Cataract surgery alone may reduce IOP in both glaucomatous and non-glaucomatous eyes. The mechanisms of reduced IOP may be due to a wider anterior chamber angle, or the pull of the iris on the ciliary body/scleral spur with widening of the trabecular beams. It could also result from decreased aqueous production from low-grade post-operative inflammation. In OAG, the IOP-lowering effect may be transient. However, patients with angle closure glaucoma (ACG), or narrow angles, may achieve a substantial and sustained reduction of IOP due to relief of pupillary block.
With combined phaco-trab, studies have shown decreased risk of postoperative IOP spikes, lower average IOP of 8 mmHg after 1 to 2 years and a 1.5 % reduction in medications compared with patients’ baseline measurements. In terms of the surgical approach, two-site, (clear cornea phaco and superior trab), may be better than same-site (scleral tunnel converted to a trab flap). Using anti-metabolite has been shown to improve the outcome of same site surgery.
In patients with uncontrolled glaucoma, it might be advisable to perform a trab well in advance of cataract surgery. Trab alone controls IOP better than a phaco-trab. Studies found a reduction of 10.3 to 15.8 mmHg after trab alone compared with 6.8 to 9.2 mmHg after phaco-trab. However, trab is itself cataractogenic, with the accompanying intraocular inflammation, flat AC, as well as the steroids required post-operatively. The Advanced Glaucoma Intervention Study found a 78 % risk of visually significant cataract within 5 years of trab. A flat anterior chamber and marked inflammation increased the risk.
Cataract patients with pre-existing filtering blebs present another concern as they may not work as well after cataract surgery. Among patients with blebs, one study found 30.4 % required additional medication or bleb needling and 9.6 % needed additional glaucoma
surgery. Other studies reported no IOP difference among patients receiving clear corneal phaco. Post-phaco bleb function may also be maintained with the help of intraoperative subconjunctival 5-fluorouracil (5-FU) or mitomycin injection.
Another possibility for patients with advanced, uncontrolled glaucoma is trab with express shunt. The shunt provides a uniform ostomy connection with the anterior chamber. Since iridectomy is unnecessary there is less inflammation.
Micro-invasive glaucoma surgery (MIGS) offers additional options for patients requiring combination surgery. MIGS procedures are performed through a clear corneal incision without altering the conjunctiva. Candidates for these procedures typically have mild to moderate OAG with target pressures in the mid-teens with or without long-term antiglaucoma medications (e.g. endoscopic cyclophotocoagulation, Trabectome and iStent trabecular micro-bypass shunt).
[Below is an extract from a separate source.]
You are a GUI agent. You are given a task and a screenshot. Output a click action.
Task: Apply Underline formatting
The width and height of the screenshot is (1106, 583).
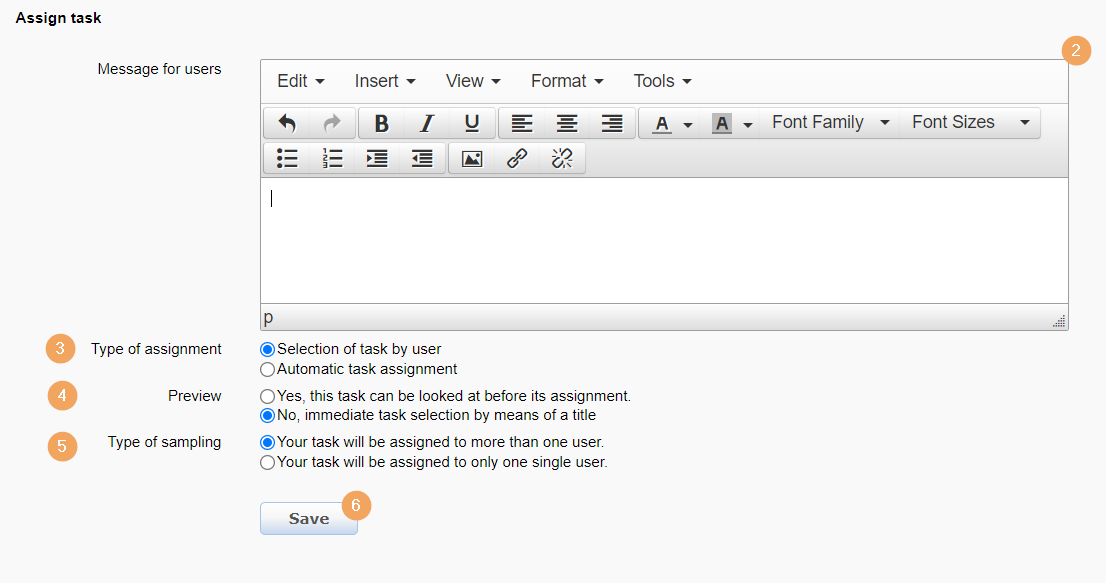click(472, 123)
The discussion of cataract surgery in glaucoma patients would be incomplete without considering post-operative IOP spikes. Retained lens material or viscoelastic, steroid response or secondary pigment dispersion syndrome are some causes.
In summary, patients whose glaucoma is controlled with one or two medications may maintain good IOP after phaco alone. Consider combined phaco-trab or glaucoma drainage devices for patients needing three or more medications, or who are at high risk of post-op IOP spikes. ‘Bleb free’ glaucoma surgery (MIGS) can be safely combined with phaco. Surgeons must, however, be meticulous with viscoelastic removal to prevent IOP spikes, and should be wary of surgical challenges such as small pupils or weak zonules.
There are now more surgical options for glaucoma patients undergoing cataract surgery. With the advances in phaco and the expansion of angle surgeries, one day we hope to have the perfect formula for success.